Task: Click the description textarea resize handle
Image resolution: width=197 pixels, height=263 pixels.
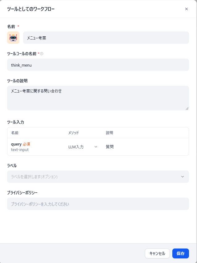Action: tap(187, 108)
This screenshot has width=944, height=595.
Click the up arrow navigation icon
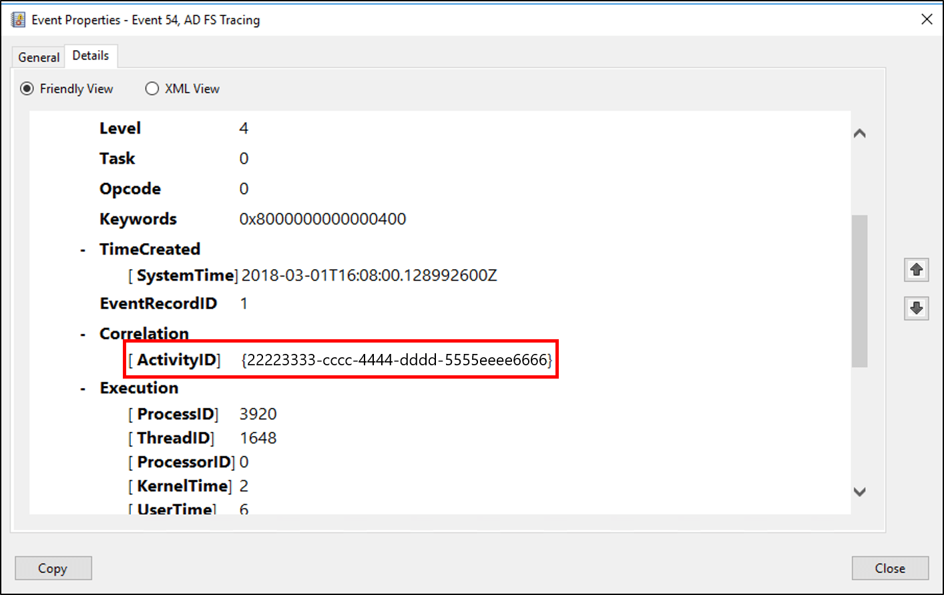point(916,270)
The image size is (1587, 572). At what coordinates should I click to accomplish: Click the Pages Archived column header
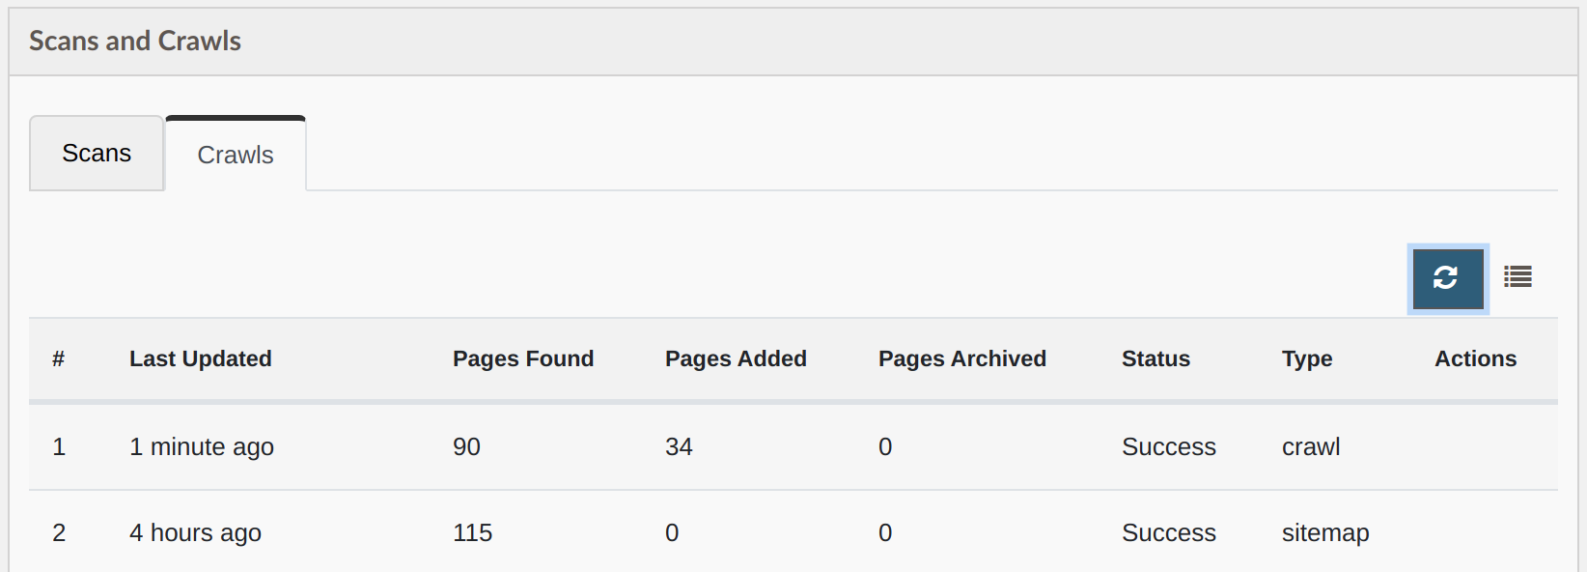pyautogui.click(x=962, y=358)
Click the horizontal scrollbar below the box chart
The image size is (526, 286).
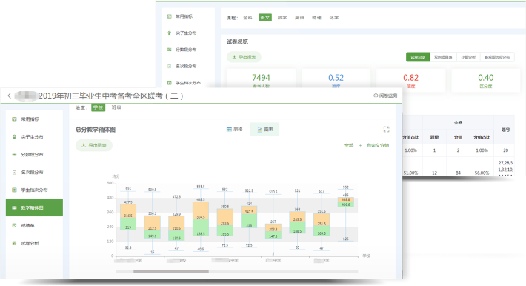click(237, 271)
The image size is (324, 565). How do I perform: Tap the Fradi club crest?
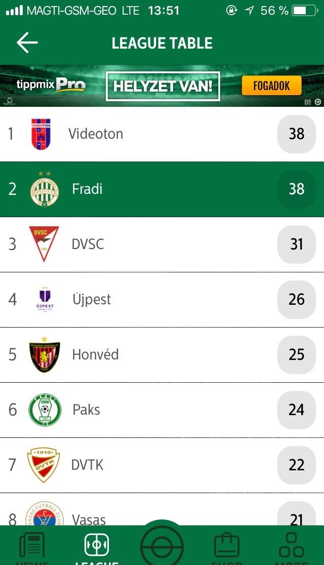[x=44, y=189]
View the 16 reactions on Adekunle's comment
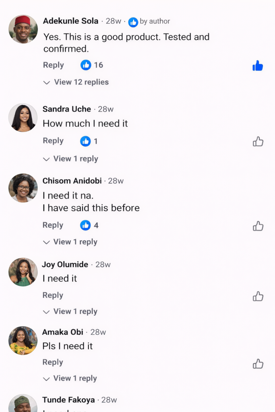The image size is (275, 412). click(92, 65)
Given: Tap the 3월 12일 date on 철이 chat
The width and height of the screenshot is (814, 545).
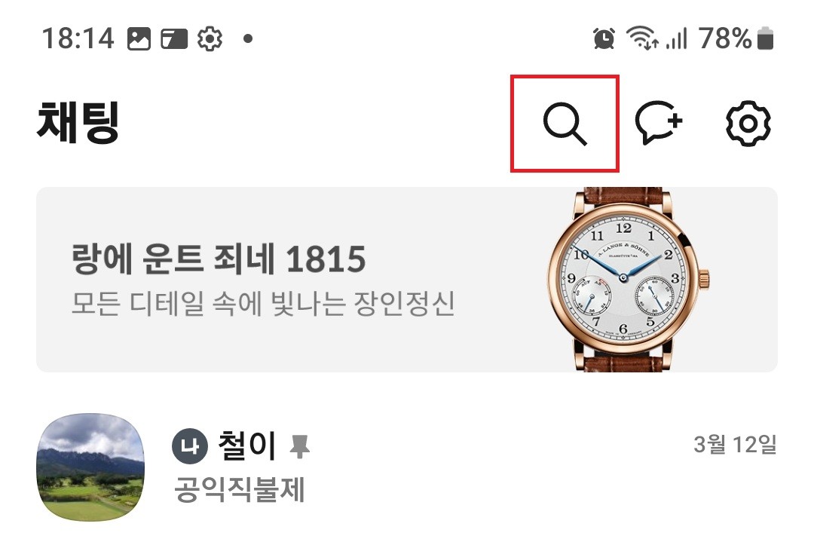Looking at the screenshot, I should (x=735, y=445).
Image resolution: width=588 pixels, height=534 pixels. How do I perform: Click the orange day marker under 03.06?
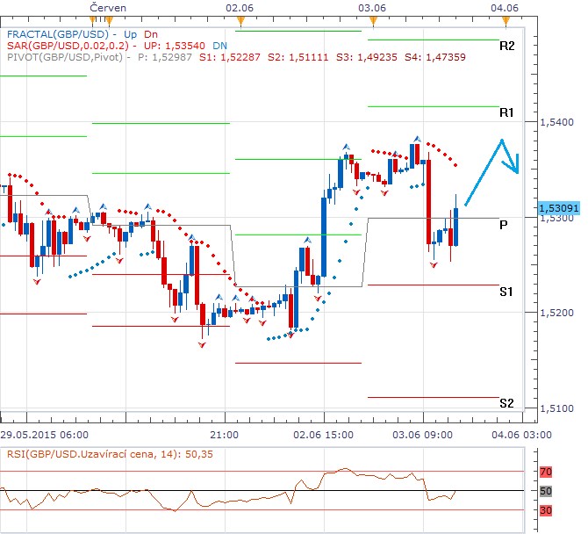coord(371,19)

_ _ _

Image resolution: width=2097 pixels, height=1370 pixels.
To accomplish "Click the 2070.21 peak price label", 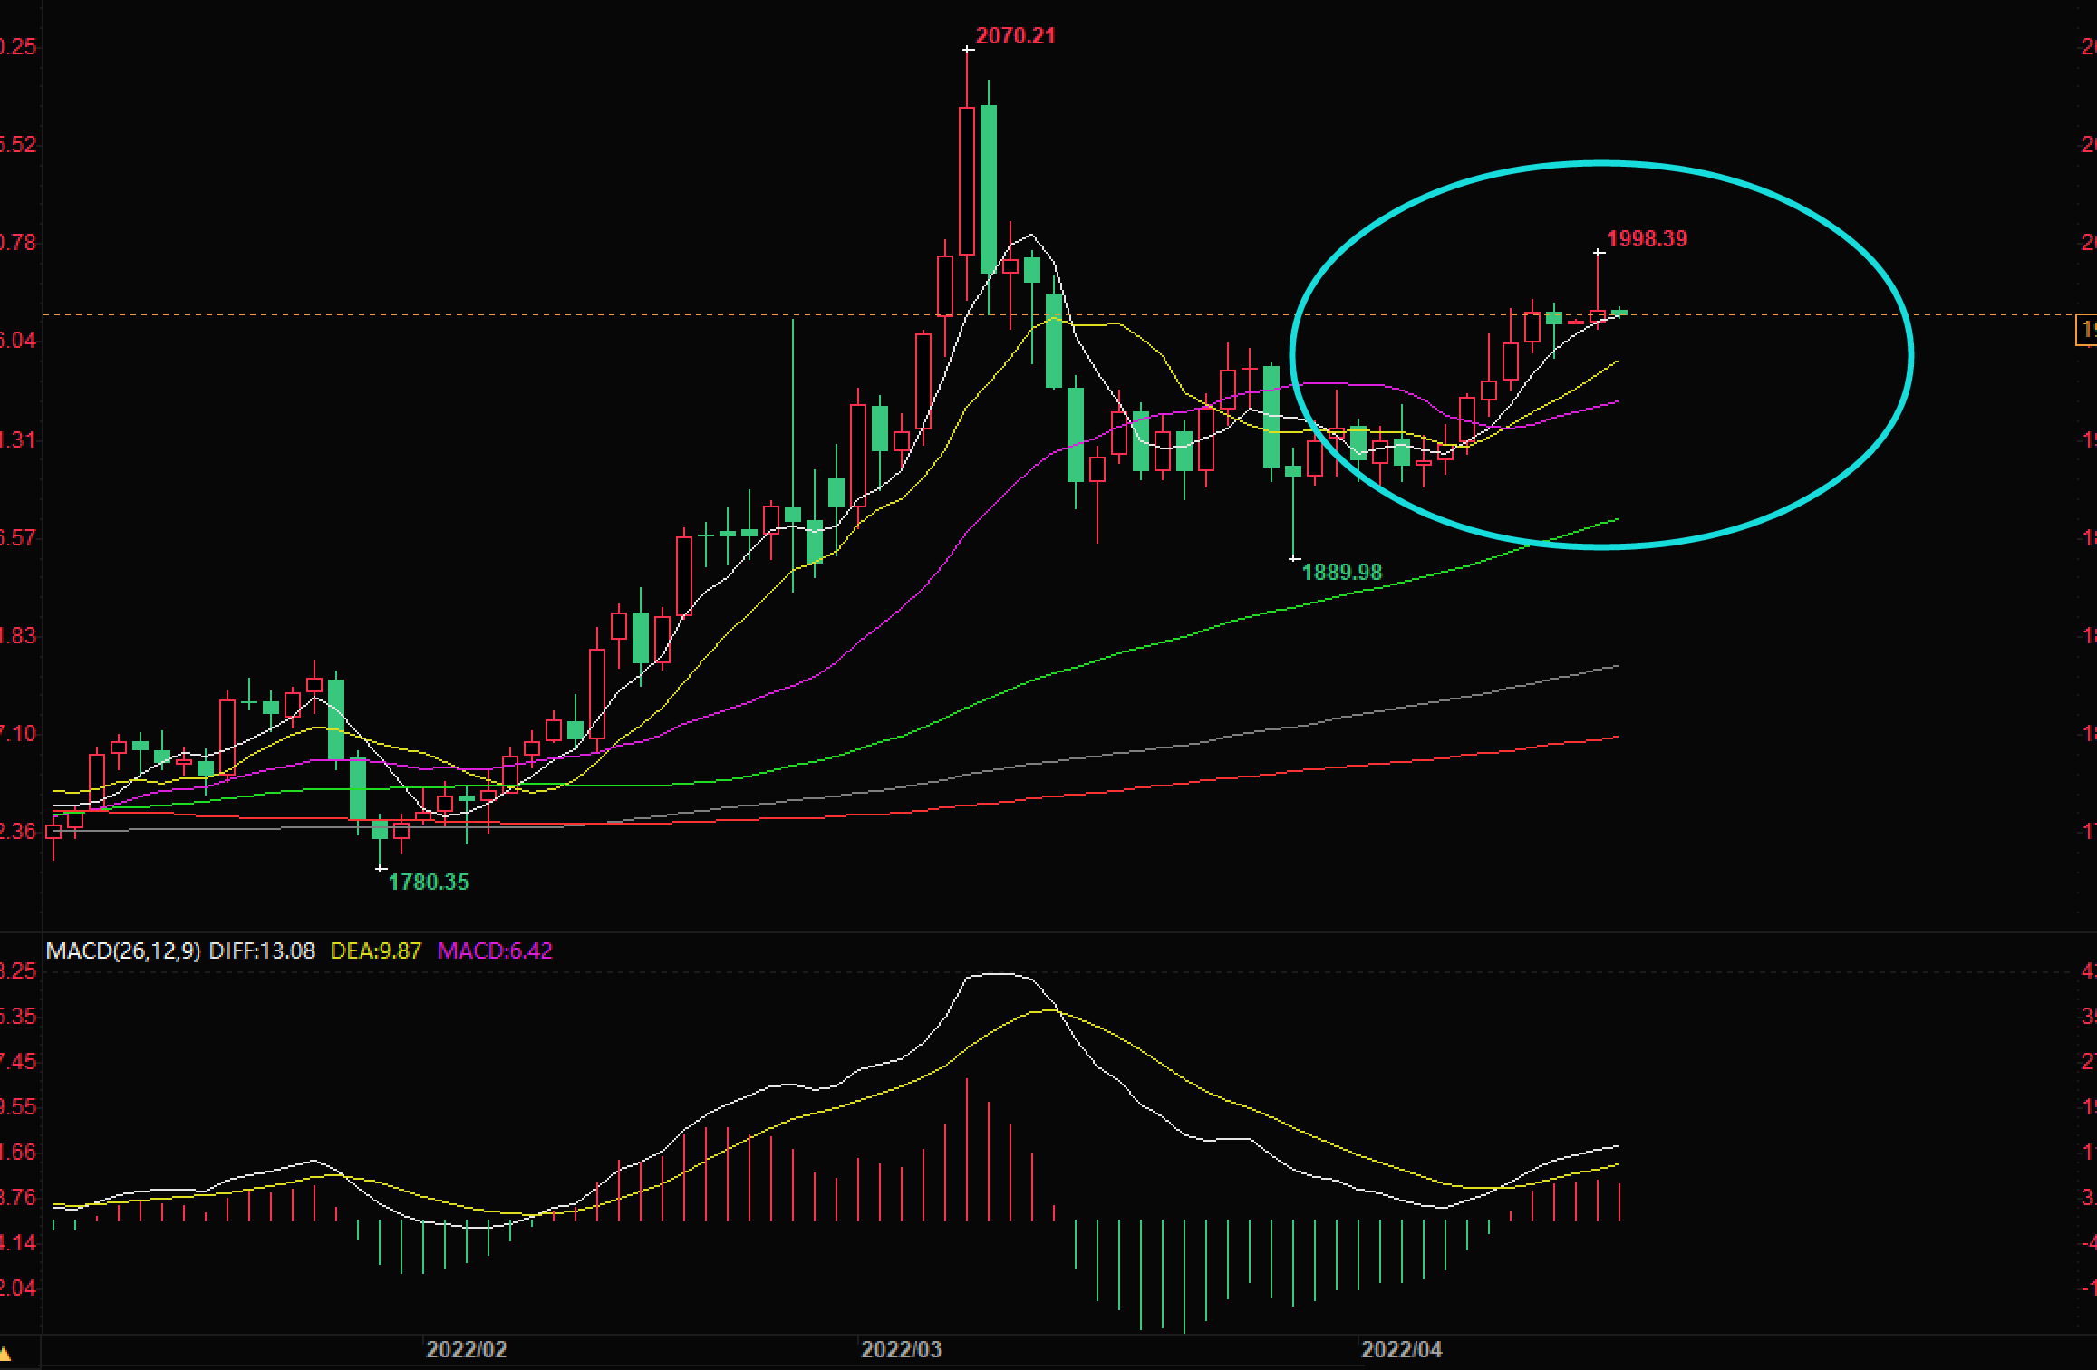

_ _ _

■ **WHAT YOU NEED TO DO**:
Although the records hold pictures, the copy must not; give again exactly the lines from the one with "The image size is (526, 286)." through the one with "Given: Tap the 3월 12일 date on 철이 chat".

■ **WRITTEN REPLY**:
The image size is (526, 286).
click(237, 271)
The image size is (324, 565). How do I perform: Tap the Fradi club crest?
[x=44, y=189]
View the 16 reactions on Adekunle's comment
The image size is (275, 412). click(92, 65)
Given: Tap the 3월 12일 date on 철이 chat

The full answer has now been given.